How will Duluth tourism continue its momentum? The answer is the same way it develops its momentum.
By creatively and aggressively promoting itself. Nothing happens until we sell it. From the doubling of our lodging and restaurant capacities, to the two convention center expansions, infrastructure enhancements and the development of world-class attractions and events, nothing develops successfully until demand is first built in. Build it and they will come? That only happens in the movies. Duluth has benefited from many wonderful projects, but without the appropriate sales and marketing effort, the community would suffer with an underutilized infrastructure and no return on investment.
As the city of Duluth works in preparing its 2002 municipal budget, one thing is for sure -- the city of Duluth is in business. With an estimated 20 percent to 40 percent of general sales tax revenues paid for by tourists and perhaps as much as $20 million in total tax revenues riding on the success or failure of tourism, decisions on where to invest the relatively small amount of available designated tourism tax becomes ever more critical.

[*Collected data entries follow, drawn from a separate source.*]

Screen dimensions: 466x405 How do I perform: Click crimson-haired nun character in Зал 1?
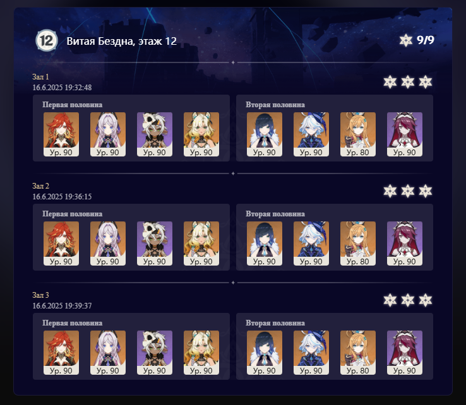(x=405, y=134)
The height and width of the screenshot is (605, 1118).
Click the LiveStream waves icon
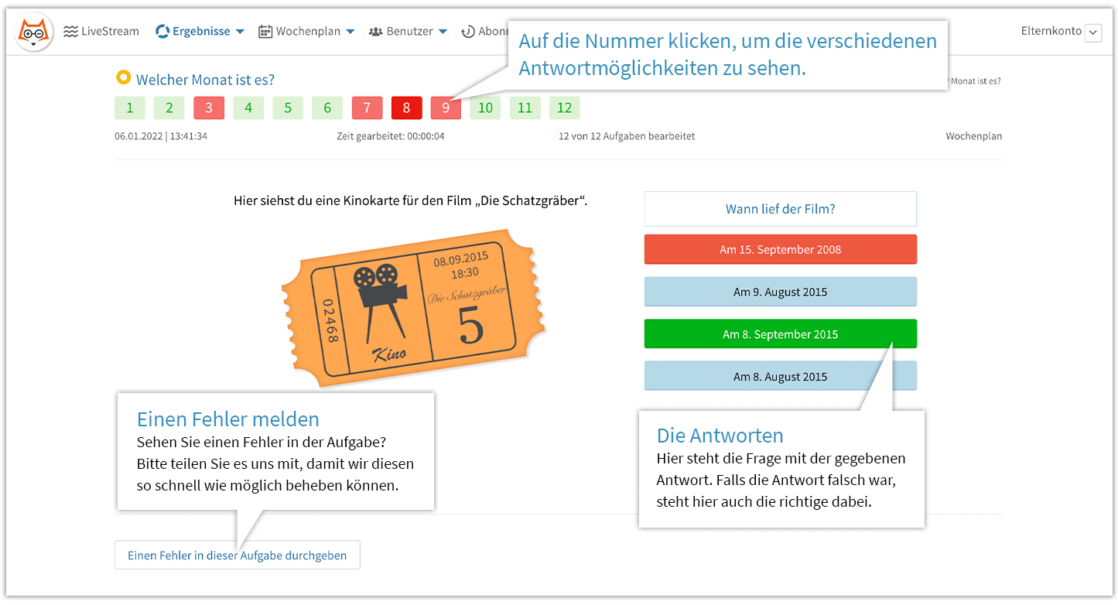[71, 32]
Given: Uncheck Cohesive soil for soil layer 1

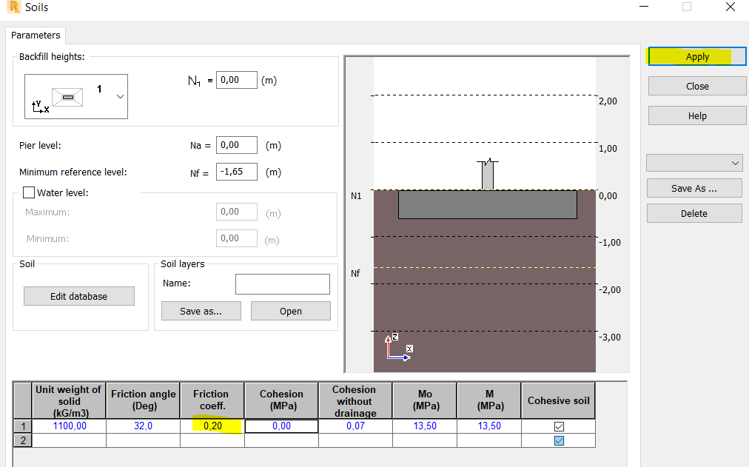Looking at the screenshot, I should (557, 426).
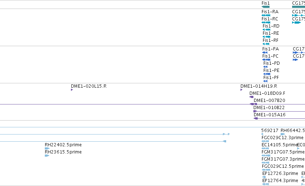Screen dimensions: 305x186
Task: Select the FGC029C12.3prime EST arrows
Action: tap(266, 141)
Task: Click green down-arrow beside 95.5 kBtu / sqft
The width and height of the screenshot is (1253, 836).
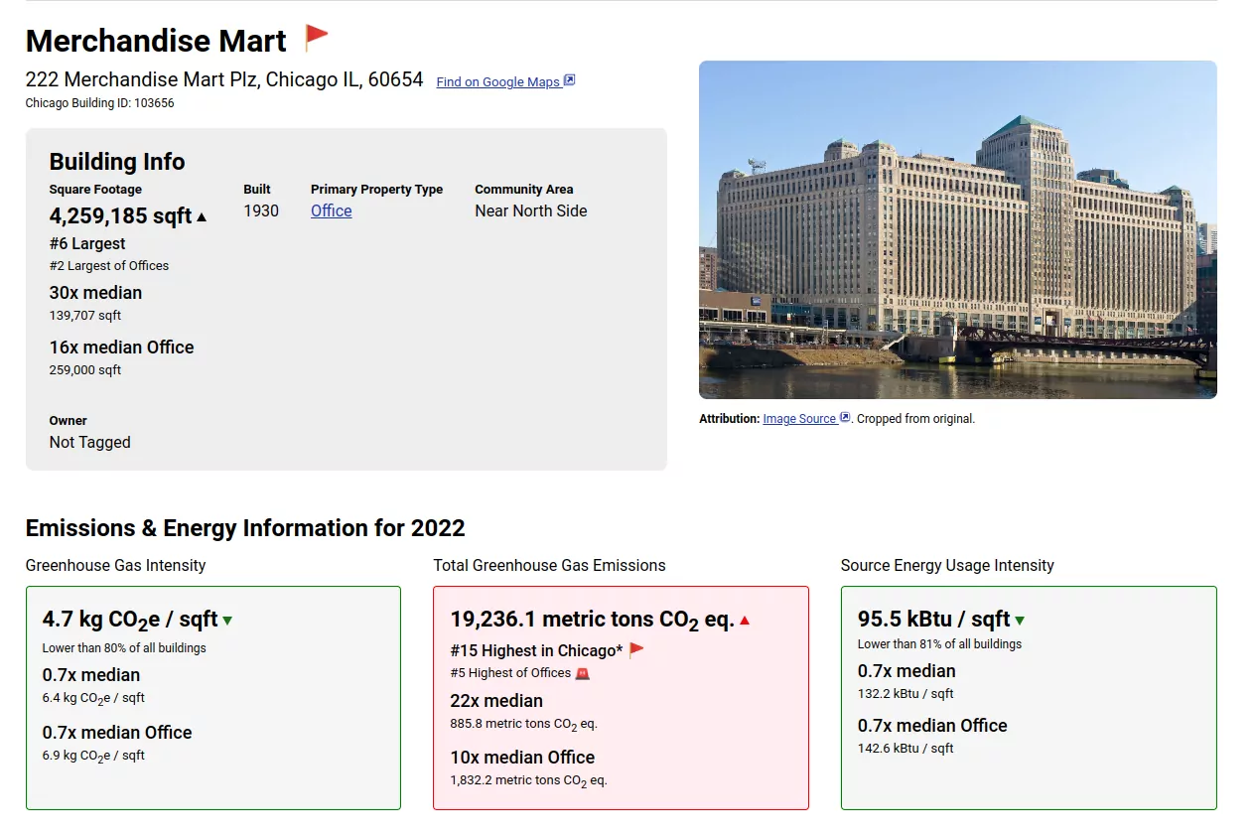Action: [x=1020, y=621]
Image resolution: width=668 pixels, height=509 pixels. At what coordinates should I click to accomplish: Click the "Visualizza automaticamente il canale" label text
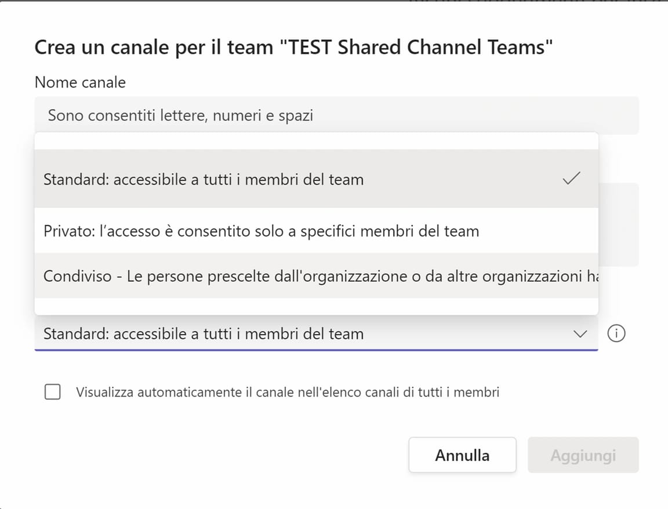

Traditionally, discretions of where to invest these designated revenues have been greatly influenced by the city administration. As tourism grows, however, there is indication that city councilors are taking a more proactive interest, as well. The recent City Council Finance Committee meeting was perhaps a result of a yearning for more process in government. With so much on the line, the city of Duluth is clearly the biggest local player (and winner or potential loser) in the tourism game.
All the while, there is a polite yet strong, clear voice resonating from industry stakeholders paying the tax. Thirty-five percent dedication for advertising and promotion is the minimum, performance-based standard required to ensure the future of Duluth's visitor industry.

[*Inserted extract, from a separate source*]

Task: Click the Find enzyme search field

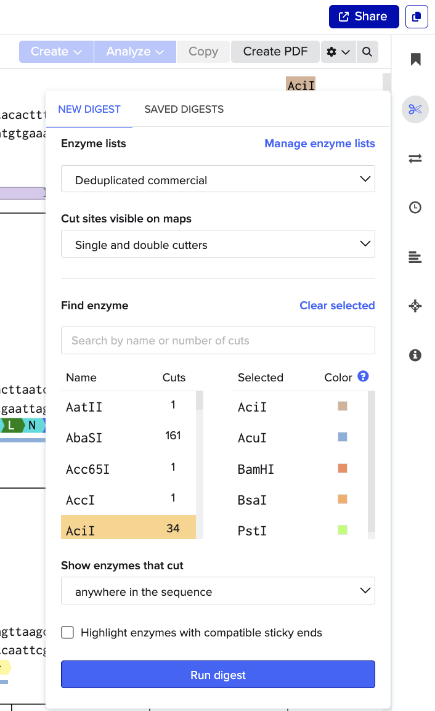Action: click(218, 341)
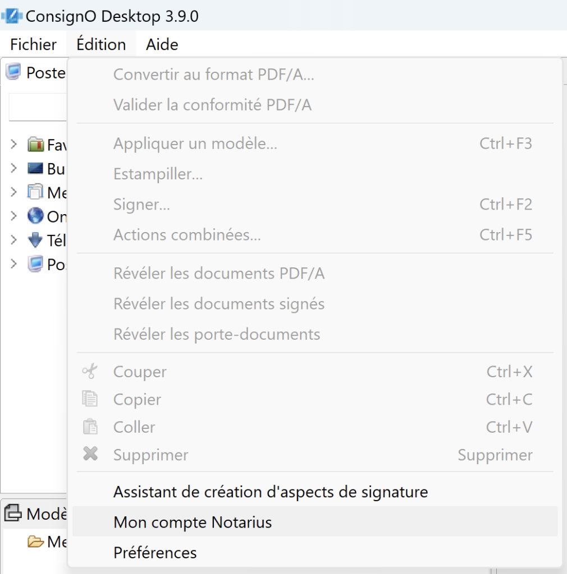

There are many demands on all local tax dollars including tough decisions regarding tourism tax accounts. Perhaps the time has come for inclusion of the tourism stakeholders in sharing of the burden for these decisions. Many communities, even those nearby such as Superior and Proctor, for example, have set up special committees to deal with tourism tax decision making.
As Spirit Mountain board chair, Charles "Huck" Andresen presented the recreation area's request for a $250,000 special appropriation offsetting much needed repairs. He clearly stated his parameters: "We don't want the money to come out of promotion. The sales and marketing efforts of the DCVB are as important to the future of Spirit Mountain as this special request is itself," he said.
When commenting on the city's promotional allocation, Brian Daugherty, DCVB board chair, stated, "We're not here to tell the City Council how to divide up the tax, but we can provide suggestions on how you increase these revenues. We're here to tell you how to make more." Promotion is tourism's economic engine, giving benefit to every Duluthian -- those in the tourism industry and those who are not. "This is the investment that drives the local tourism industry," remarked Daugherty.
Tourism promotion is Duluth's hottest form of economic development, and while no one is complaining, the reality is that comparatively speaking, Duluth likely isn't investing enough.
Terry Mattson is the executive director of the Duluth Convention and Visitors Bureau.